Dataset content: Begin

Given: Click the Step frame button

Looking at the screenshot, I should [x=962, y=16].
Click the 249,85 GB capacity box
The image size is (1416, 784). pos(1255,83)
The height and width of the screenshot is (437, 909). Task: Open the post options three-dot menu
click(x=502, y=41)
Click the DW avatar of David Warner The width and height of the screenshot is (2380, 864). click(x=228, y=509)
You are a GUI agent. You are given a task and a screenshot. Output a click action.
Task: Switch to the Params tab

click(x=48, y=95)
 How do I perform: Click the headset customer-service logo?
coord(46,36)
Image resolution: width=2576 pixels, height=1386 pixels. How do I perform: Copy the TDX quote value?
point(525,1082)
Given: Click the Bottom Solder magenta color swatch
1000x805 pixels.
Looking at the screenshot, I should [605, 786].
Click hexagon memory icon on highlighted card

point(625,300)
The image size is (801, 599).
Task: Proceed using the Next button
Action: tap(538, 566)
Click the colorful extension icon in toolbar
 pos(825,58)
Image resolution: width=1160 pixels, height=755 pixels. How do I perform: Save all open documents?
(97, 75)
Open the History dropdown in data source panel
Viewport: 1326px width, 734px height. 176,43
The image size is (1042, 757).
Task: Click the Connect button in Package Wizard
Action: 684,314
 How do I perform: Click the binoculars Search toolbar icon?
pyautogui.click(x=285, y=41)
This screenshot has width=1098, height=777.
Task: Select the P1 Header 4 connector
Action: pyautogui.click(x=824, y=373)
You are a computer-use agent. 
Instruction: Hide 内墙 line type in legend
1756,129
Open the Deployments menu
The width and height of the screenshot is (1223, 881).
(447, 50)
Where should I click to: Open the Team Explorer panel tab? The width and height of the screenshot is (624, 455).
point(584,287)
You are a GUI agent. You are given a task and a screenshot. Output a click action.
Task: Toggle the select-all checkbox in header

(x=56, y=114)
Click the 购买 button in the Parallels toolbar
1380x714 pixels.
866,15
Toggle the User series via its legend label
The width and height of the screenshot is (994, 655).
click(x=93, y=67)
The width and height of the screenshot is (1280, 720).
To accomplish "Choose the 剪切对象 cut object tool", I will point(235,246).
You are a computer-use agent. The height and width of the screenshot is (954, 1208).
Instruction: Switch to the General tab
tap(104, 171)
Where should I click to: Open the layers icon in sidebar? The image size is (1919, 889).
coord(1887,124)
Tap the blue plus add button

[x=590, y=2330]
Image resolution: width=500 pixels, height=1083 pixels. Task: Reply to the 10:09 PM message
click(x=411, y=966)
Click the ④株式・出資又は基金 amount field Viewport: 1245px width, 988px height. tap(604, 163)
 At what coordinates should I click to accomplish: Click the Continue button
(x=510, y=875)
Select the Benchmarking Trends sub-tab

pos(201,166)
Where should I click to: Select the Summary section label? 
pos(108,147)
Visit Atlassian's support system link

Dataset content: End

Copy whichever lines in the listing above contain the word "computer".

> _Answer space_:
You are a computer-use agent. 
You are a computer-use agent. The height and width of the screenshot is (954, 1208).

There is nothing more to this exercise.